Jean-François Copé accuse le PS de tendre un "écran de fumée" en invoquant le racisme.

Jean-François Copé accuse le PS de tendre un "écran de fumée" en invoquant le racisme. - -

Dans une interview au "Parisien", le président de l'UMP accuse le PS de tendre un "écran de fumée" en invoquant le racisme.

Racistes, les Français? Jean-François Copé n'est pas d'accord, et accuse le Parti socialiste de tendre un "écran de fumée" en invoquant le "péril raciste", dans la foulée des attaques contre Christiane Taubira.

A la question, "la France devient-elle raciste? ", le président de l'UMP répond "non", dans un entretien au Parisien. "Nous assistons à des dérapages qui se multiplient, qui viennent souvent d'ailleurs de candidats du FN ou des Le Pen eux-mêmes, ce qui montre que derrière le vernis de la nouvelle extrême droite, il y a toujours les vieilles dérives", accuse-t-il.

"Mais je ne laisserai pas dire que la France ou les Français sont racistes", poursuit Jean-François Copé. "L'amalgame qui consiste à faire croire qu'il y a un péril raciste en France est insupportable. C'est un écran de fumée de la part du PS", assure-t-il. "Le véritable sujet de préoccupation des Français, c'est l'insécurité, le chômage, les impôts..."

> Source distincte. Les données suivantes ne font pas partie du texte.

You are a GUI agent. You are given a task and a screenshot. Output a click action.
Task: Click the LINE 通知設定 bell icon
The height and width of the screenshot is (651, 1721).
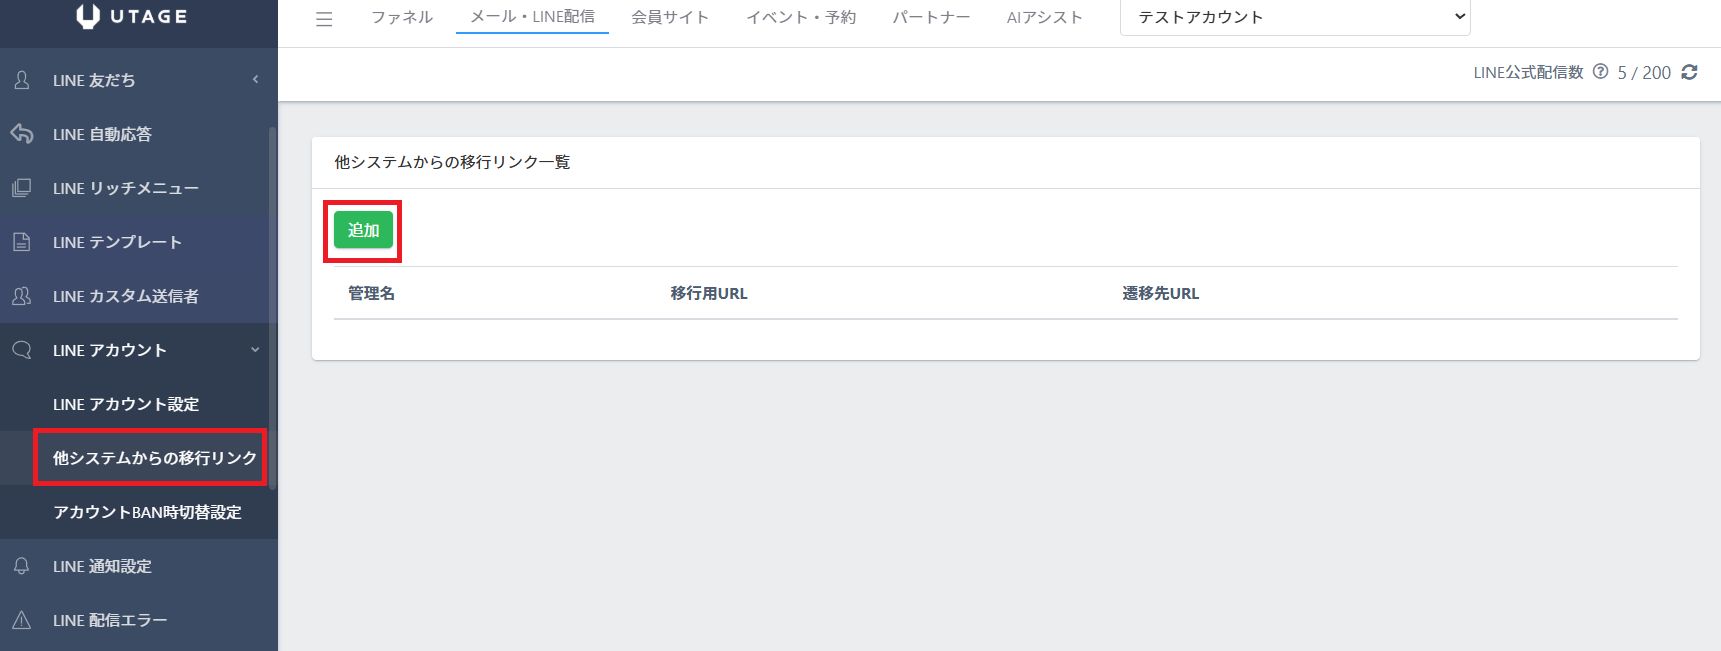pyautogui.click(x=22, y=566)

"Tensions communautaires très fortes"

Interrogé sur l'élue UMP de Seine-et-Marne également accusée d'attaques racistes contre la ministre de la justice, Jean-François Copé insiste sur le fait que la fautive a été "sanctionnée dans l'heure". Claudine Declerck a par ailleurs démissionné lundi.

"Il est normal que nous condamnions avec la plus grande fermeté les attaques racistes contre Christiane Taubira. Cela ne doit pas occulter son échec catastrophique en matière de politique pénale", assène-t-il.

A défaut de reconnaître une montée du racisme en France, Jean-François Copé parle de "tensions communautaires très fortes". "Il faudra un débat empreint de respect et de lucidité sur la question de l'identité et de ces tensions qui opposent ces communautés et qui sont liées à des politiques de l'immigration et de lutte contre la délinquance inefficaces", analyse le patron de l'UMP.